I had never heard him talk like this before, usually he spoke deferentially about his parents and his overbearing sisters. I was aware of pain. The awareness was new, but the pain was not. It had always been there and probably explained the withdrawals which had baffled me as a child. Now I had a glimpse of him as a young man, painfully sensitive and unsure, accepting his family’s assessment of himself and dutifully starting on a career which would cripple his spirit. Later, he had paid them back by marrying my mother.
‘My father was a Victorian, too,’ Miss Maud was saying as though this explained everything. ‘When my mother died it was assumed that I would look after him and my sister. I was very attractive and a lot of men wanted to marry me, but I turned them away. My sister was an invalid and I knew that I couldn’t leave her alone with him. There were times when I thought of killing him; but one doesn’t do that sort of thing.’
Neither Stewart nor I knew quite how to take the remark. She sensed our uneasiness and said, ‘Well, why not? It would have been very sensible. He didn’t enjoy his life, but I should have enjoyed mine much more. I should have had this house and his money would have come to me at
a time when I could have profited by it; I could have married, or if that didn’t appeal to me, I could have had as many men as I wanted.’
‘People in the village used to say how well you looked after your father, Miss Maud,’ Stewart said, trying gently to restore normality to the conversation.
‘The doctor told him he mustn’t eat so much because it was bad for his heart. But he liked good food and I saw no reason why he shouldn’t have it. I suppose you might say I fed him to death.’ Stewart smiled, but I thought she meant exactly what she said. She picked up the silver dish. ‘Another piece of this delicious cake?’ It was a theatrical cliché and indicated how much she was enjoying herself. Stewart, resolutely determined to treat the matter as a joke, accepted a second piece of cake.

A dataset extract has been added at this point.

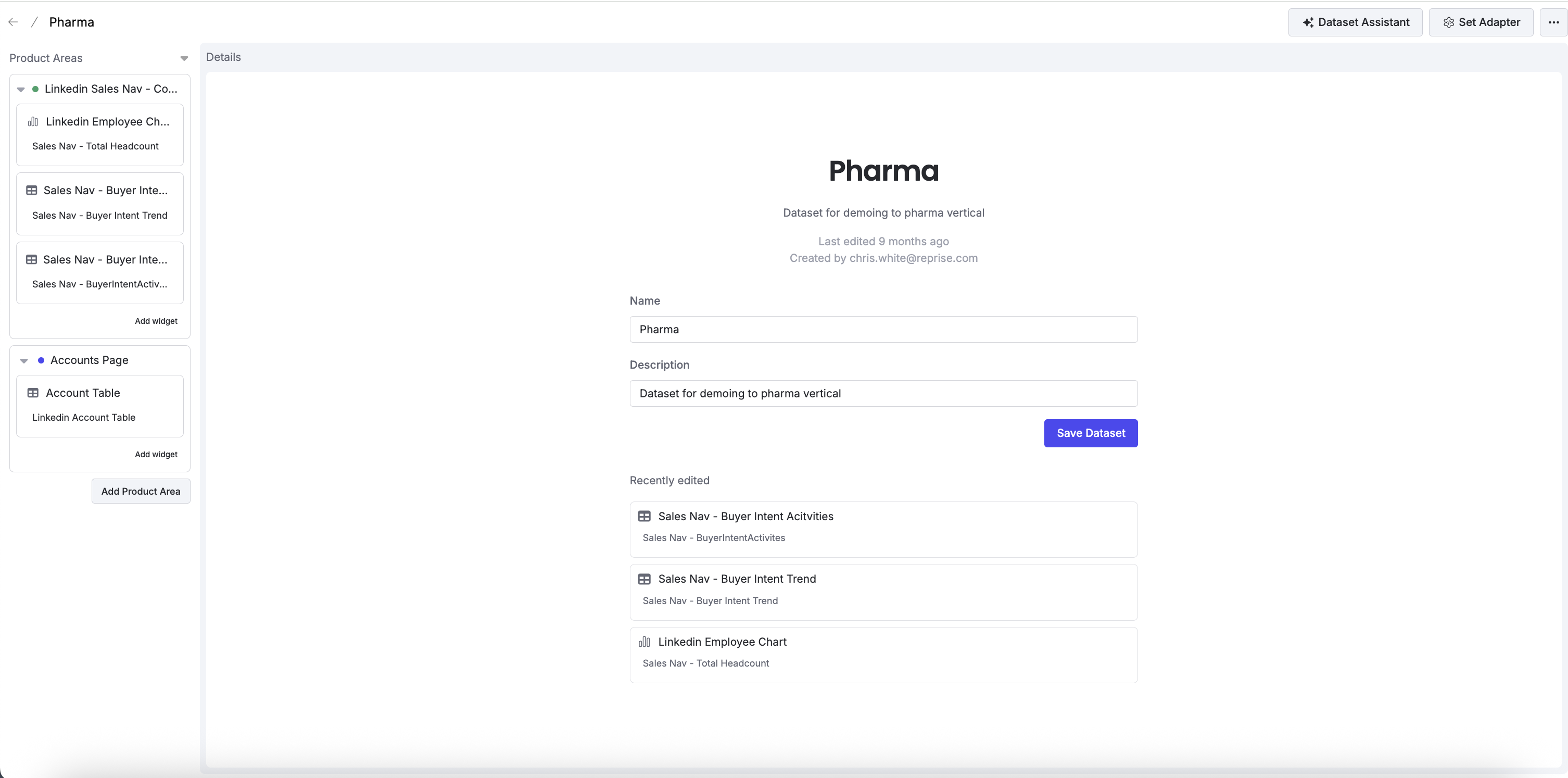This screenshot has width=1568, height=778.
Task: Click chart icon beside recently edited Linkedin Employee Chart
Action: [644, 642]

It was far from a joke. Miss Maud had grown up in this house with a brother and two sisters. I had longed for brothers and sisters and had been disappointed when my parents only provided dolls. But listening to Miss Maud, and looking at this room, I found no hint of remembered happiness. The secrets of this house were dark ones. Stewart was maintaining a conversation of precarious normality about flower borders, but I was afraid that this could not last. Miss Maud would not stay long with hollyhocks and lupins.
Somewhere at the rear of the house a door opened. Miss Maud half-turned her head to listen. Footsteps sounded in the corridor. I was unreasonably apprehensive. I have no idea whom I expected to see when the door opened, but it was not Dr. Laver. He came into the room cradling a large tabby cat in his arms. When he saw us he said, ‘I came to buy eggs.’
Miss Maud introduced him to Stewart and they attempted to shake hands; the cat scratched Stewart. It was a deep scratch and bled profusely. Miss Maud hurried out of the room. Dr. Laver, still cradling the cat, said, ‘No need to be disturbed; by the look of that blood you are not in the least anaemic.’ He did not acknowledge my presence and I was glad of that, although afterwards I thought it strange. He tickled the cat behind the ear and said what splendidly independent creatures cats were, not like dogs who were forever trying to ingratiate themselves with humans. The cat purred like a dynamo all the while gazing hostilely at Stewart. Miss Maud returned with a grey-looking roll of bandage. Stewart, who had been prepared to risk the chocolate cake, was having none of the bandage. Dr. Laver unhooked the cat from his jacket and, saying something about cold water, led Stewart away.